Using the ratios found for other countries, corrections were proposed to the statistics published by the Cuban government: instead of 5.79 per 1000 births, the rate stands between 7.45 and 11.16 per 1000 births. Recalculating life expectancy at birth to account for these corrections (using WHO life tables and assuming that they are accurate depictions of reality), the life expectancy at birth of men by between 0.22 and 0.55 years (Gonzalez, 2015) (pg. 755).

But that’s not the only thing driving low infant mortality rates:

Coercing or pressuring patients into having abortions artificially improve infant mortality by preventing marginally riskier births from occurring help doctors meet their centrally fixed targets. At 72.8 abortions per 100 births, Cuba has one of the highest abortion rates in the world. If only 5% of the abortions are actually pressured abortions meant to keep health statistics up, life expectancy at birth must be lowered by a sizeable amount. If we combine the misreporting of late fetal deaths and pressured abortions, life expectancy would drop by between 1.46 and 1.79 years for men.
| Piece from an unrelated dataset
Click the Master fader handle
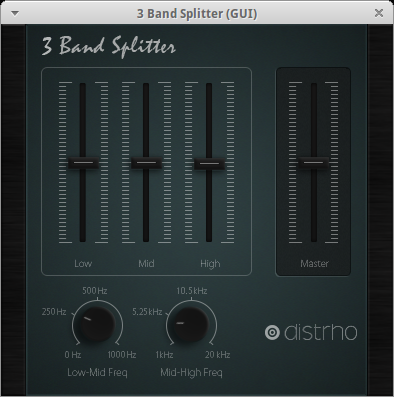394x397 pixels. coord(314,163)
In Figure 1 below, we show that that with this adjustment alone, instead of being first in the ranking of life expectancy at birth for men in Latin America and the Caribbean, Cuba falls either to the third or fourth place depending on the range (pg. 755-756).
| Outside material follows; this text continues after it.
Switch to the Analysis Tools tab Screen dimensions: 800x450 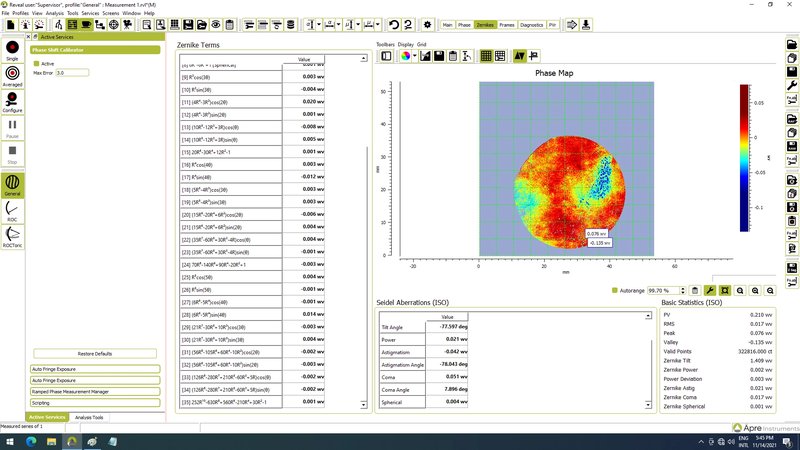89,417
The researchers explain, “Other repressive policies, unrelated to health care, contribute to Cuba’s health outcomes” (pg. 756) These include:

  • Restrictions in car ownership leading to low automobile fatalities.
  • Rationing combined with physically demanding transportation (e.g., cycling) contributing to reductions in obesity and deaths caused by diabetes, coronary heart diseases and strokes.

The researchers conclude,

Cuban mortality and longevity statistics appear impressive. They are a result of some combination of the government’s choice to allocate more resources into the health care industry (at the expense of other industries that could produce needed goods) and from coercive measures through both health delivery and economic planning that improve health statistics at the expense of other spheres of life.

Although the USA and other countries re-examine how to design health care delivery they should not uncritically accept the myth that the Cuban health care system has been the sole, or even the most important, cause of Cuba’s abnormally high longevity statistics. The role of Cuban economic and political oppression in coercing ‘good’ health outcomes merits further study (pg. 756).